** Opening EXCERPT block **

Research at UMass Medical School found that age-related DNA damage caused by oxidative stress is a key contributor to the breakdown of motor neurons in amyotrophic lateral sclerosis (ALS) and frontotemporal dementia patients (FTD) with hexanucleotide repeat expansions in the C9ORF72 gene, the most common genetic cause of both diseases. Details of the study, led by Fen-Biao Gao, PhD, were published in the journal Neuron and identify a molecular pathway that damages DNA through mitochondrial dysfunction that scientists hope they can target for treatment for these diseases.

“Understanding how these mutations lead to motor neuron damage is important to the development of new treatment approaches,” said Dr. Gao, professor of neurology. “Patients with this mutation produce abnormal proteins that hamper mitochondrial function and increases oxidative stress in their neurons. Finding a way to potentially reduce that oxidative stress or boost mitochondrial function in motor neurons may help patients with these diseases.”

In ALS, a progressive, neurodegenerative disorder affecting the motor neurons in the central nervous system, the C9ORF72 gene accounts for 40 percent of inherited forms of the disease and 6 percent of sporadic cases. As motor neurons die, the brain’s ability to send signals to the body’s muscles is compromised. This leads to loss of voluntary muscle movement, paralysis and eventually death from respiratory failure.

Similarly, FTD, originally called Pick’s disease, is the second most common form of early-onset dementia, behind only Alzheimer’s disease. FTD is caused by the loss of neurons in the frontal or temporal lobes.

Progress has been made in identifying genetic mutations that cause ALS and FTD, but how these changes affect neurons and cause toxicity is still poorly understood. Patients with the C9ORF72 mutation have an abnormally long GGGGCC repeat expansion in the gene. This expansion is responsible for the production of several unintended proteins called dipeptide repeat (DPR) proteins—ones not normally found in healthy people—that are in fact toxic to motor neurons, according to Gao and colleagues.

They also found that these DPR proteins physically interacted with more than 200 proteins and many of them are RNA binding proteins such as mitochondrial ribosomal proteins. DPR proteins interfered with normal functioning of mitochondria, which are responsible for generating most of the cell’s energy supply. This interference likely led to an increase in oxidative stress, which led to damage to DNA. Reducing the oxidative stress, according to the findings from Gao’s team, reduced the DNA damage.

“Because we used induced pluripotent stem cells from patients with ALS and FTD in this study to show that C9ORF72 toxicity can be suppressed in cultures, this experimental system is also good for potentially screening for potential therapeutic drugs,” said Gao.

** Closing EXCERPT block **
** Opening INFORMATION block **

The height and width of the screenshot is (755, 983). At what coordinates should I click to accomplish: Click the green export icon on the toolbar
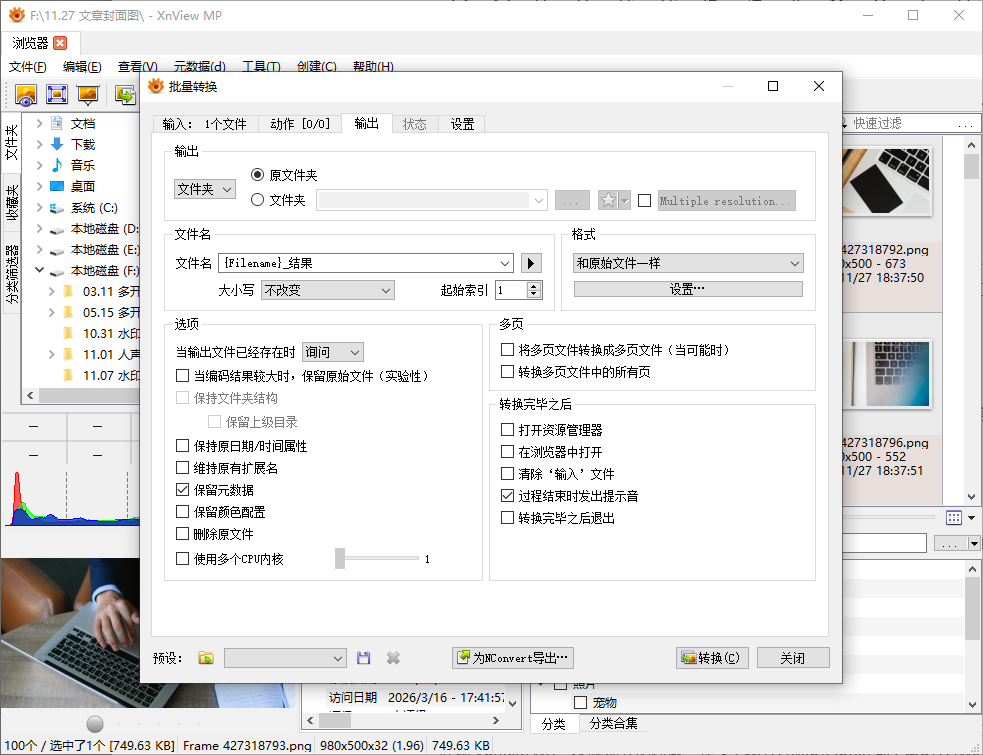pyautogui.click(x=125, y=94)
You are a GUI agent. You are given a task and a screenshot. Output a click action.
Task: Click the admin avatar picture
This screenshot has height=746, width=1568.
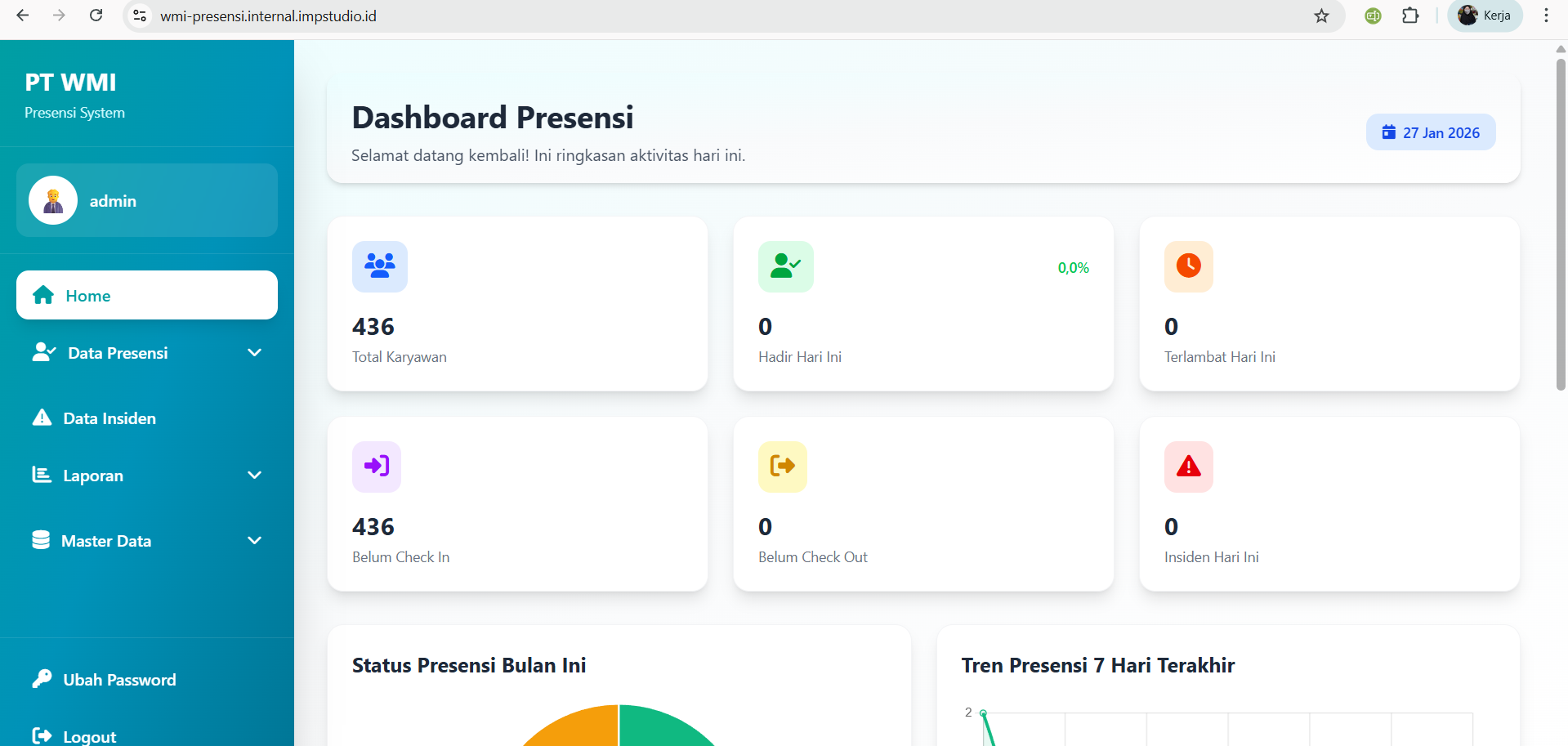click(53, 200)
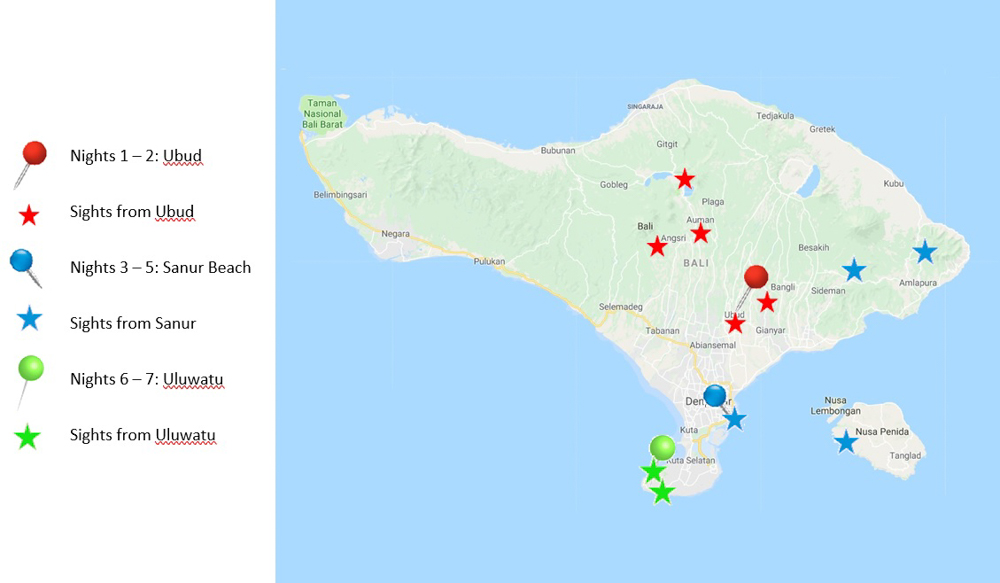Click the blue star near Sideman

point(853,270)
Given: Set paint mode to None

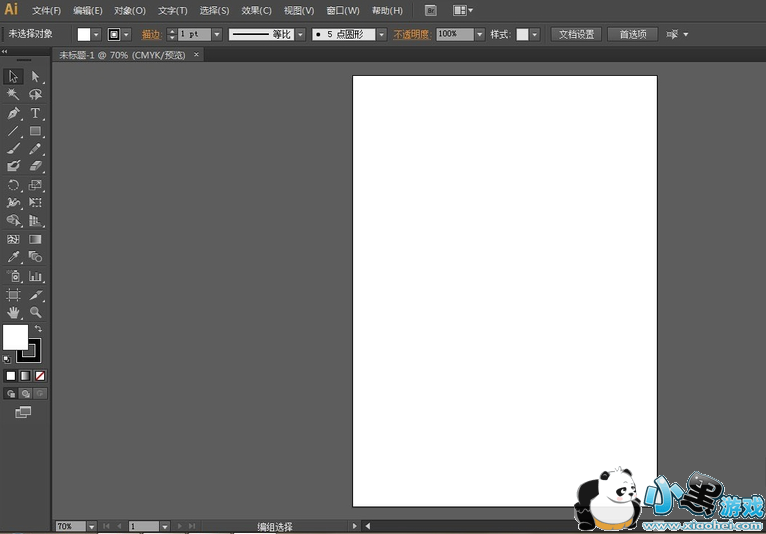Looking at the screenshot, I should pyautogui.click(x=40, y=376).
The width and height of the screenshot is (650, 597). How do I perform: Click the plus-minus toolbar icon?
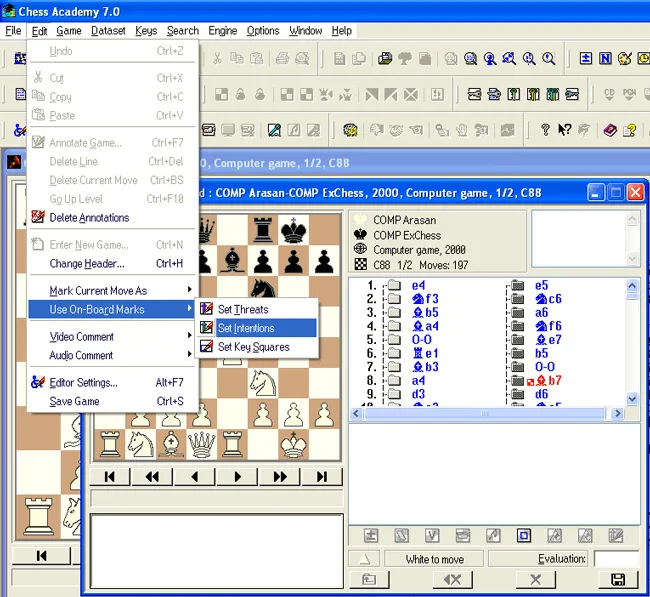587,59
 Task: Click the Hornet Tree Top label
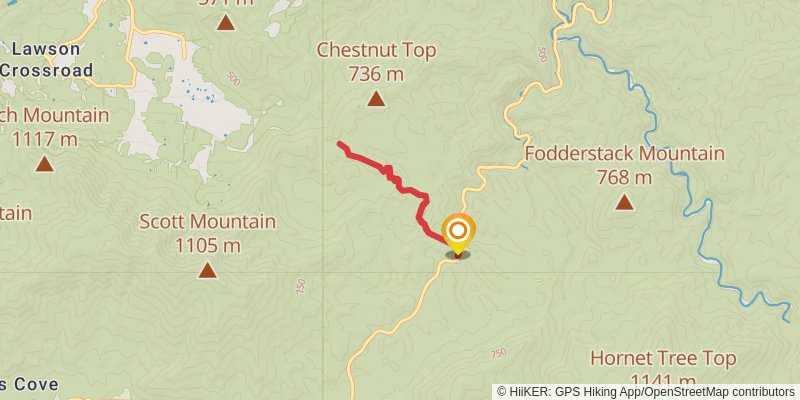click(x=663, y=359)
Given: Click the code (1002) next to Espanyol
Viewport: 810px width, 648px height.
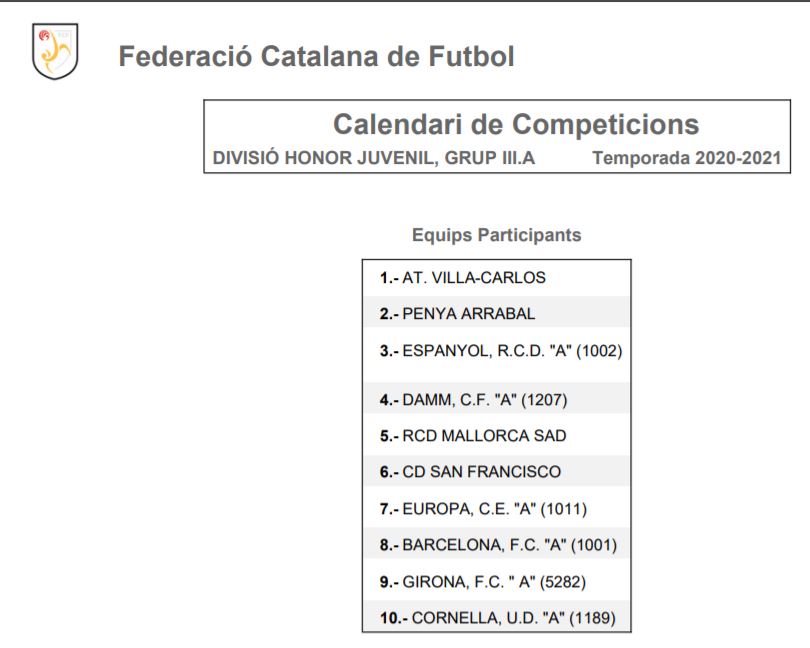Looking at the screenshot, I should [x=599, y=351].
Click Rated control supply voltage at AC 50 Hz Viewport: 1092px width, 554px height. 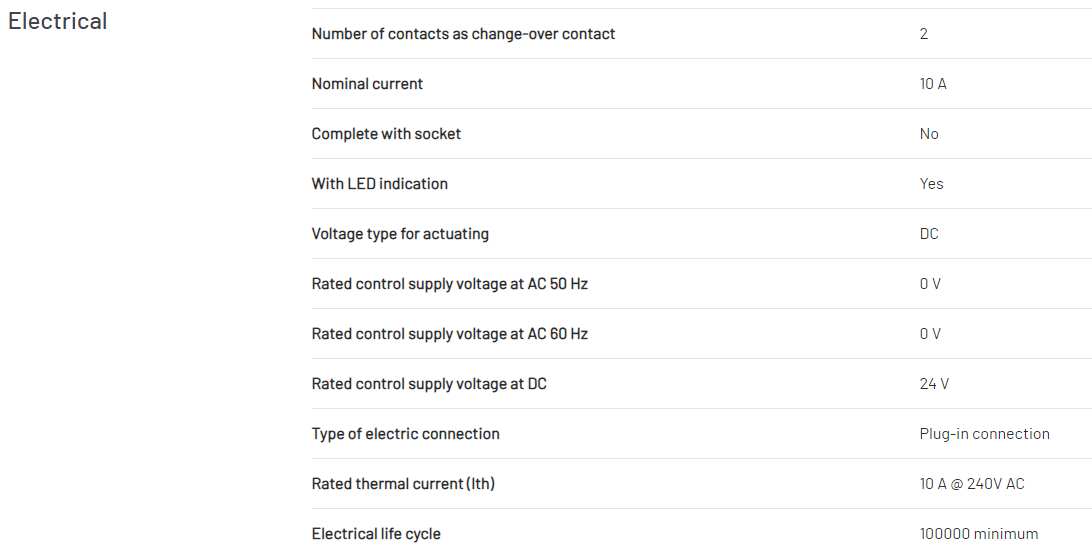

** Closing INFORMATION block **

THE PROBLEM:
Update the stretch of the ALS research excerpt from "In ALS, a progressive, neurodegenerative" through "or temporal lobes.", replacing "motor neurons" with "motor nerve cells".

EXERCISE ANSWER:
In ALS, a progressive, neurodegenerative disorder affecting the motor nerve cells in the central nervous system, the C9ORF72 gene accounts for 40 percent of inherited forms of the disease and 6 percent of sporadic cases. As motor nerve cells die, the brain’s ability to send signals to the body’s muscles is compromised. This leads to loss of voluntary muscle movement, paralysis and eventually death from respiratory failure.

Similarly, FTD, originally called Pick’s disease, is the second most common form of early-onset dementia, behind only Alzheimer’s disease. FTD is caused by the loss of neurons in the frontal or temporal lobes.